You are viewing a plain text version of this content. The canonical link for it is here.
Posted to java-user@lucene.apache.org by Katya <ka...@gmail.com> on 2008/02/10 11:41:04 UTC

Offsets-highlight newbie question

Dear All,

I'm relatively new to Java and especially new to Lucene. I study Computational
Linguistics and this term we are required to make projects using Lucene. 

My choice was to write a user-friendly application, which could allow user to
crate collections of text files and then search through them. 

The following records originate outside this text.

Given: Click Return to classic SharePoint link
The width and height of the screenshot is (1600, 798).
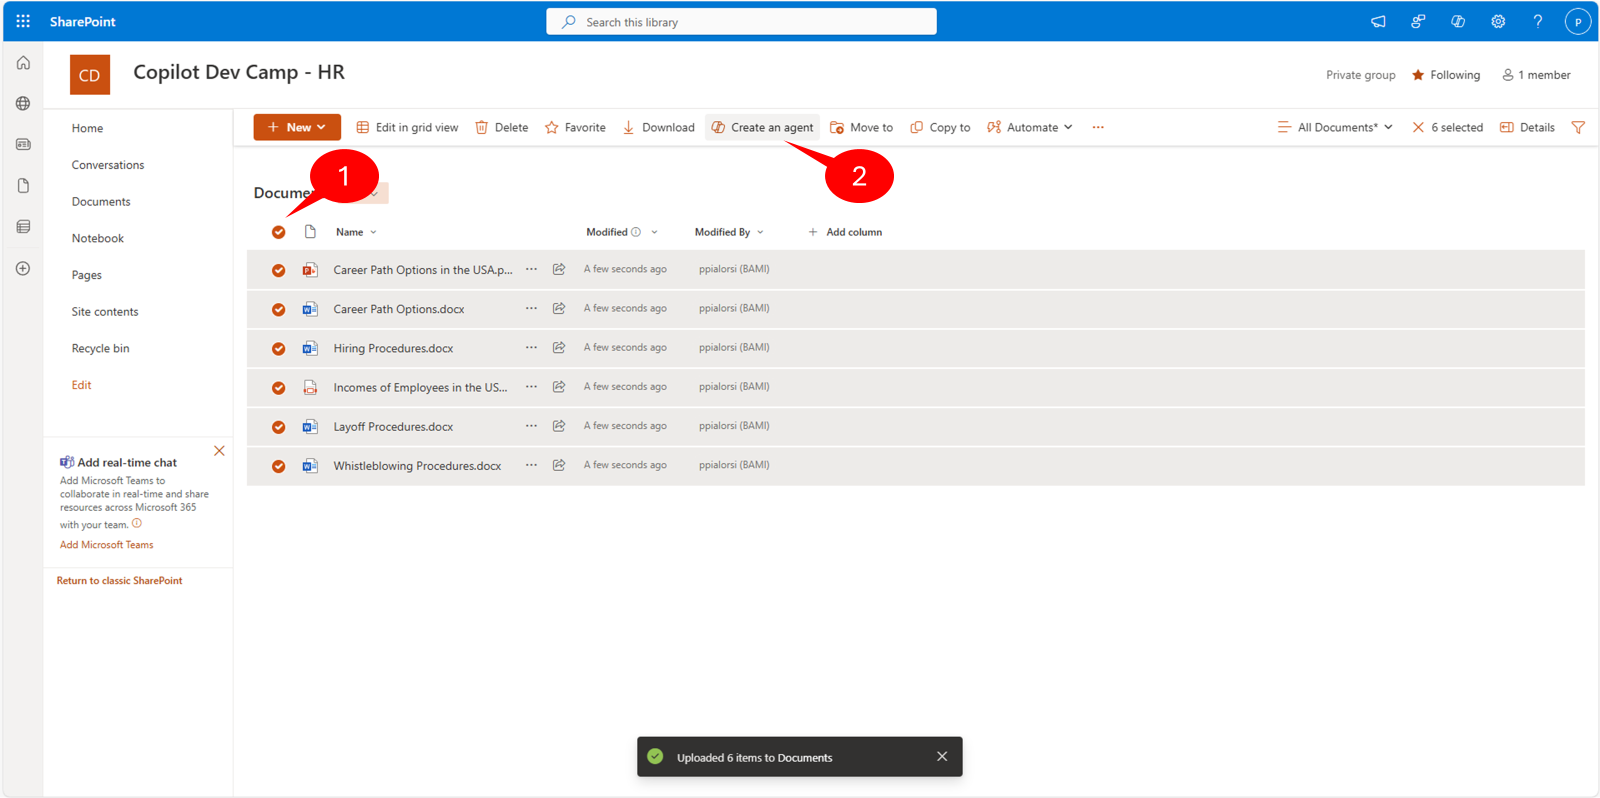Looking at the screenshot, I should (119, 581).
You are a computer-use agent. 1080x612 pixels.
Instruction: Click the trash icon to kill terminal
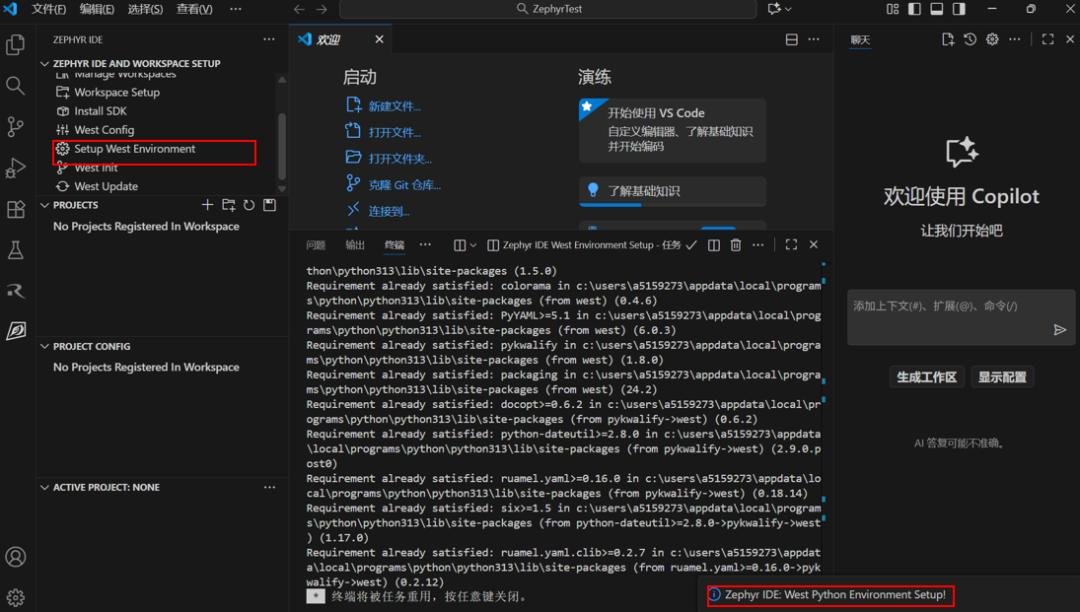click(x=736, y=245)
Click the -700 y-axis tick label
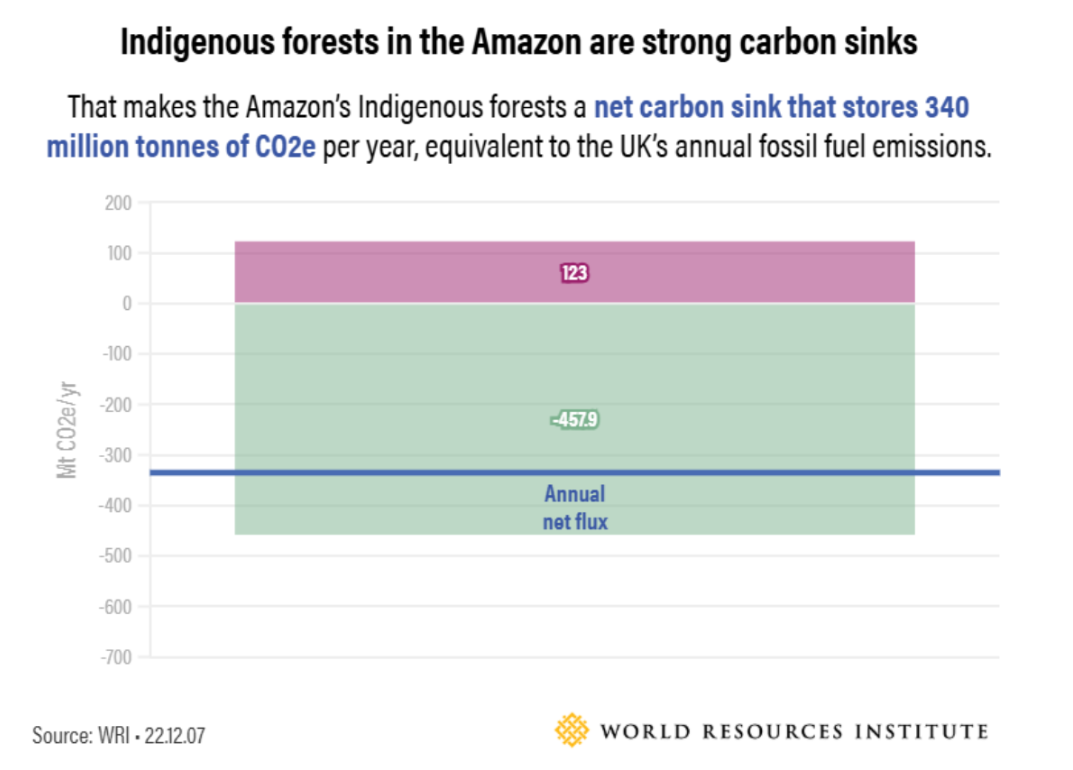 coord(116,657)
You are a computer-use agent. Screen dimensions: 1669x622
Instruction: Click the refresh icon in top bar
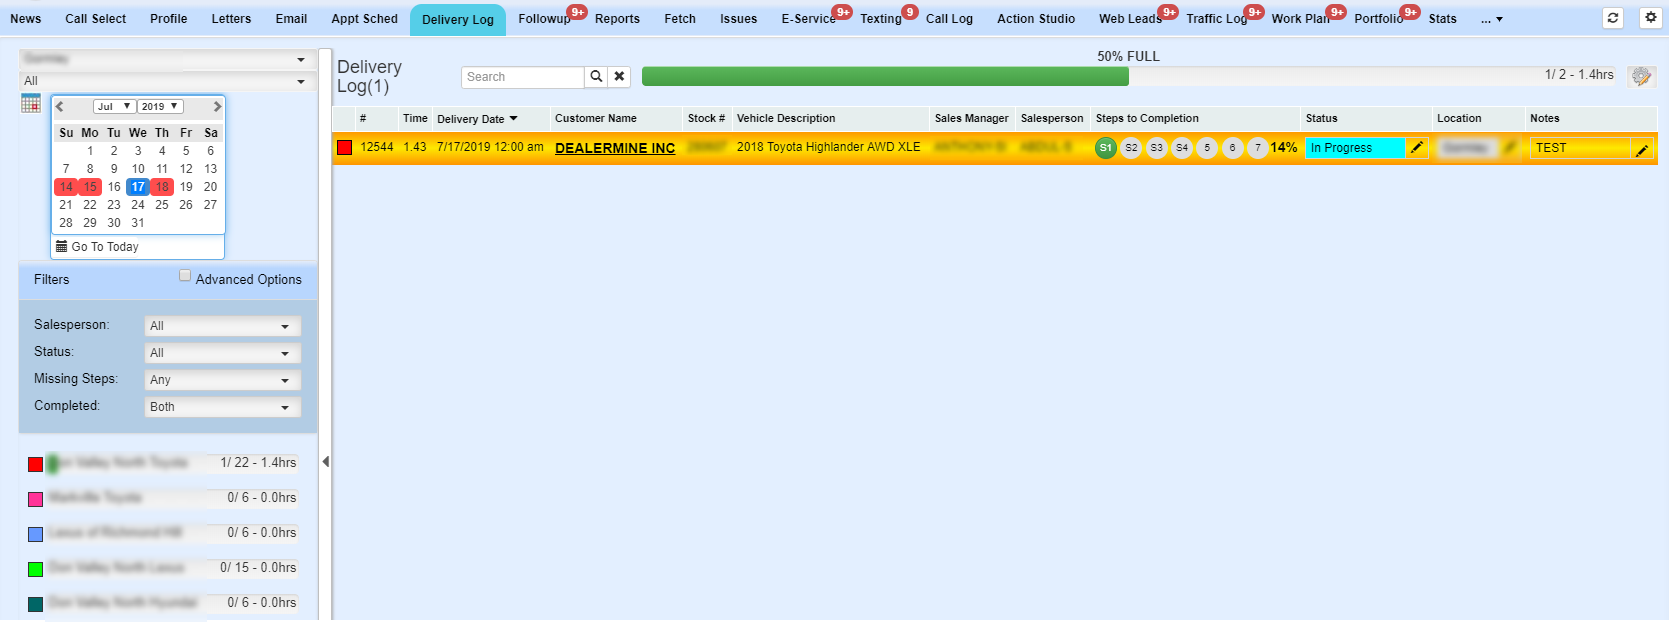(1613, 18)
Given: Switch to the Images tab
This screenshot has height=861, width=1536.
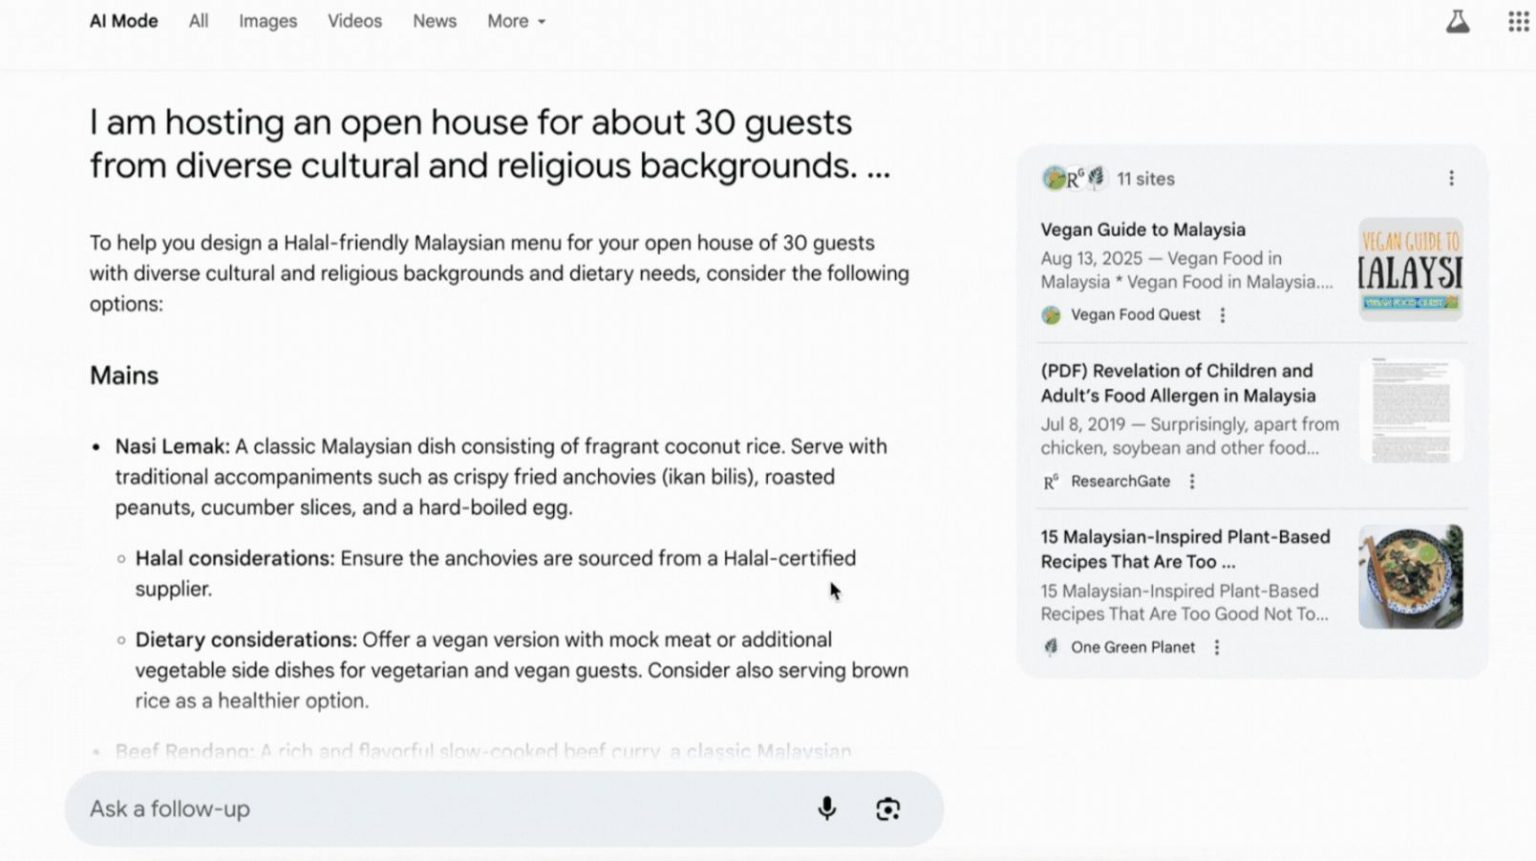Looking at the screenshot, I should tap(267, 21).
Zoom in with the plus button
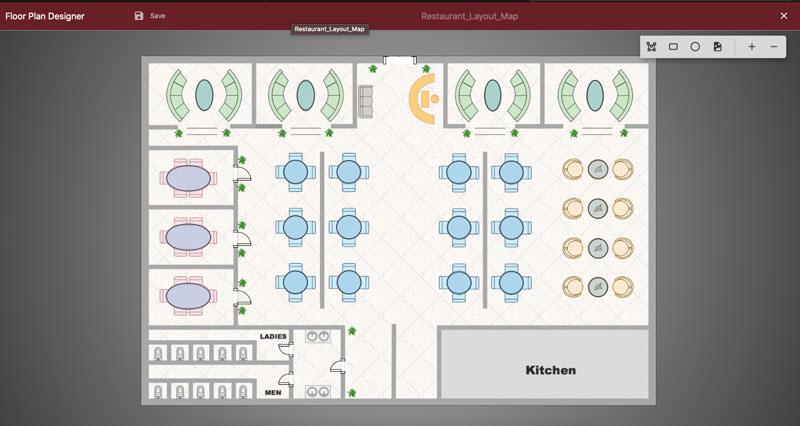Viewport: 800px width, 426px height. point(752,47)
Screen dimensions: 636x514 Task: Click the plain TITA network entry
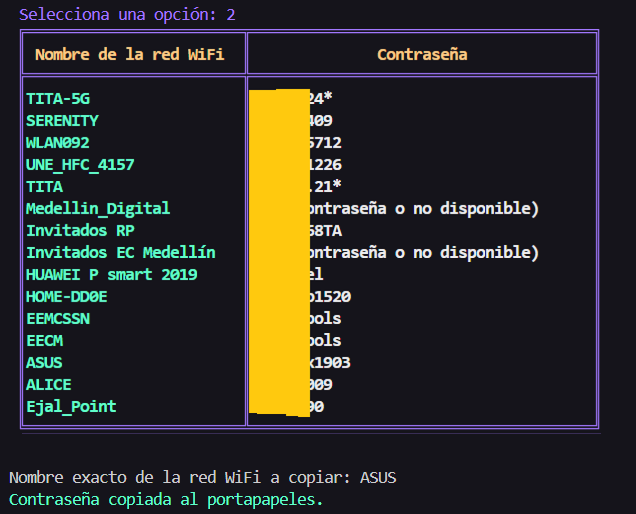click(x=44, y=187)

Lucene works great! I create index, analyzer, send query, get hits...
The problem is that one of the text of the collection is always displayed in a
JTextArea, and I want to be able to highlight, mark out in color, the words
that match the query. 

Now, there is the Highlighter in Java, you need to give it offsets to highlight
a string, and I would be glad to do so if I could get the offsets!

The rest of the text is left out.